Sawara cypress (Chamaecyparis pisifera sp.)
Near the NW corner of Old Main, adjacent to tree GK.
Native to Japan but widely planted in North America and Europe since the mid-19th century, this middling large conifer is widely mistaken by tree novices for abberant specimens of western redcedar (Thuja plicata). It has similar reddish bark and equally similar spray-like, closely appressed foliage, and it even prospers under the same climatic conditions. However, a close examination of its cones and the fine structure of its foliage should set you right. (A good tree book is strongly recommended).

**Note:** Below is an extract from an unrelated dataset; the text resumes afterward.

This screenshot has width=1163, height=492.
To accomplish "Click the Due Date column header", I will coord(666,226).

Cultivars of Sawara cypress are plentiful. One particularly important difference involves the structure of the foliage. Three common types are frequently encountered: two (plumosa and filifera) are shown in the lower photograph. The third common foliage type is called squarrosa, illustrated by a tree located near the paper birch (PB), in an indentation in the wall of Carver gym. The true budding tree aficianado will visit all three - once again, a good tree book is recommended.

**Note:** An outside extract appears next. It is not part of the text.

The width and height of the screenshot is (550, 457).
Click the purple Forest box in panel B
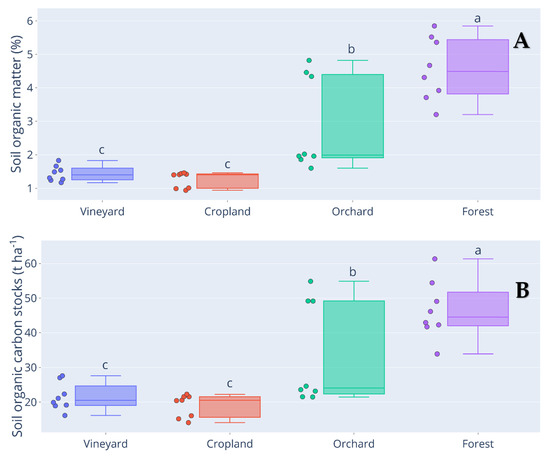[478, 309]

The largest specimens of this species exist, naturally enough, in Japan, where they can reach 150 ft. in height. Most examples introduced into North American and European botanical gardens are cultivars (e.g., the three mentioned above), which rarely attain much more than half that height. Two of the largest examples of Sawara cypress in all of Washington are Bellingham residents, located in Bayview Cemetery.